Editorial: Parking progress

Parking meters are being installed over the next few weeks in Bar Harbor. Being asked to pay for parking for part of the year in prime spots and in town parking lots, even if you live or work here, will be a big change. But it’s one that’s been a long time coming.

The purchase of the meters was defeated by four votes at Town Meeting in 2017 and approved by 140 votes — a margin of nearly 9 percent — at Town Meeting a year later.

Town officials did not feel they had good, immediately available options for increasing the supply of parking. So the Parking Solutions Task Force was asked to make the existing parking supply more efficient. A resident at the 2017 Town Meeting, when parking meters were narrowly defeated, offered an insight. Regulating the market for an economic good — public parking spaces — has, to date, been accomplished by rationing access to that supply in the form of time limits. This plan puts a price on that supply in an attempt to reduce demand.

It’s likely that the town will still need to increase the parking supply. According to the task force, future purchase and/or development of satellite parking facilities are a primary purpose of the parking fund, as is “shuttle service and improvements to our streets, sidewalks, making Bar Harbor more walkable, ‘bike-able’ and pleasant for all,” according to a 2017 Frequently Asked Questions document.

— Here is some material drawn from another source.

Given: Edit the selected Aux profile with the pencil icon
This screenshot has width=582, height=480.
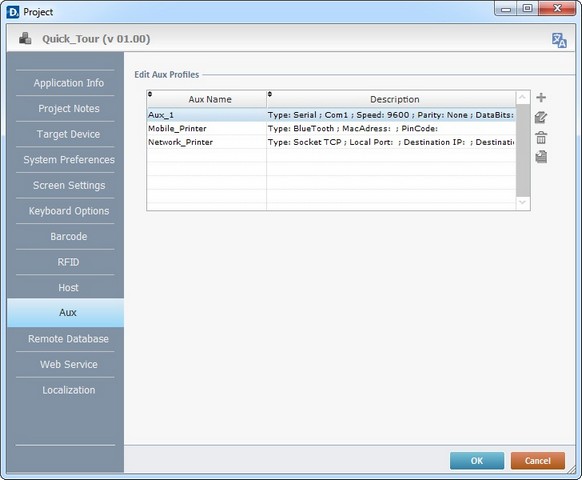Looking at the screenshot, I should 541,118.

The hope has always been to encourage visitors to leave their personal vehicles at hotels, campgrounds and rentals and walk or bus into town. This is in line with the overall direction of the Acadia National Park transportation plan, which emphasizes leaving personal vehicles at one of a few large parking areas and exploring the park primarily by bus.

Yes, the Island Explorer buses do not begin running until a month after the meters begin ticking. It’s not a town service, so the town cannot require Downeast Transportation to extend its season. But expanded service is likely in the cards anyway, though it’s a ways off yet.

And yes, the change also affects those who are not on vacation, including Mount Desert Island residents who come to Bar Harbor to eat, shop, visit friends, etc. They, too, can make use of what satellite parking is available, such as at the schools, and ride, bike or walk the rest of the way. Or residents can make off-street parking in driveways available to visitors, and move their own vehicles into permit-parking spots.

Interestingly, in the week since the parking policy was adopted, the idea of a parking garage seems to be gaining favor.

In June 2017, zoning changes to allow parking garages in several districts, including downtown, came to voters. All but two were rejected, but the garage questions in the two Downtown Village districts failed by thin margins: 23 votes and 50 votes.

Garages were added as an allowed use in the Bar Harbor Gateway district, an area adjacent to Eden Street that includes the Bluenose Inn and the Acadia Inn, and the district where The Jackson Laboratory is located.

Town staff has emphasized that the parking policy is a work in progress. Tweaks can and will be made. But the policy was not a wild hair or a money grab. It represents the efforts of many dedicated volunteers who have been at work on this for years.